When a line in the material beneath includes the word "button", add it to the count, and report the count alone.

*** Data Section Begins ***

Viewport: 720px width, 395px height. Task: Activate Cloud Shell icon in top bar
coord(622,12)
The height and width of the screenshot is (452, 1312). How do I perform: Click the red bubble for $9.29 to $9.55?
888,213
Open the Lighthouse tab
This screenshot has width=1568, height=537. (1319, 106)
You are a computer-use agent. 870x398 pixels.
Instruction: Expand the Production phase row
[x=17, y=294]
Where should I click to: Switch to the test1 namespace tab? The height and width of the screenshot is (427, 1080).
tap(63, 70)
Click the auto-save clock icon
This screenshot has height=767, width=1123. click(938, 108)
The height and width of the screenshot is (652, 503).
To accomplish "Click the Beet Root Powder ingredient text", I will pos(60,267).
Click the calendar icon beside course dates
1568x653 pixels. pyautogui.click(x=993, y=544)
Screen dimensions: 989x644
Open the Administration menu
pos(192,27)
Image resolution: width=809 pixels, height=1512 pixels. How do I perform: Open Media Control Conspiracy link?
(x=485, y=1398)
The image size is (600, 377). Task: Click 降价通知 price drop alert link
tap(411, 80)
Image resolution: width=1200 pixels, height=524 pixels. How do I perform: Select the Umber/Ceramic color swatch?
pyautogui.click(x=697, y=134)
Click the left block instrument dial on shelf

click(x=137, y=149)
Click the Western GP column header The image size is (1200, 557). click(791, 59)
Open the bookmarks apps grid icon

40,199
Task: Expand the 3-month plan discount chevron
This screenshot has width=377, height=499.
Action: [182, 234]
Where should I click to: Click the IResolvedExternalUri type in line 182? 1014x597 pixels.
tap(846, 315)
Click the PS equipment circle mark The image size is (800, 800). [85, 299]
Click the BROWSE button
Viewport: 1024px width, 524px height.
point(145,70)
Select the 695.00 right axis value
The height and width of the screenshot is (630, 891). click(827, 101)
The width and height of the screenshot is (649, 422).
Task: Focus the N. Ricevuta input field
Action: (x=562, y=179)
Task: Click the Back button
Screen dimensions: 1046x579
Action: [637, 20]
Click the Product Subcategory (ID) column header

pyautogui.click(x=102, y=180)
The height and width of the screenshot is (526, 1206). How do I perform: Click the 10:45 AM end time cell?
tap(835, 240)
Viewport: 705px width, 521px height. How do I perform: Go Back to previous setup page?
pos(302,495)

*** Data Section Ends ***

■ Finished exercise ■
2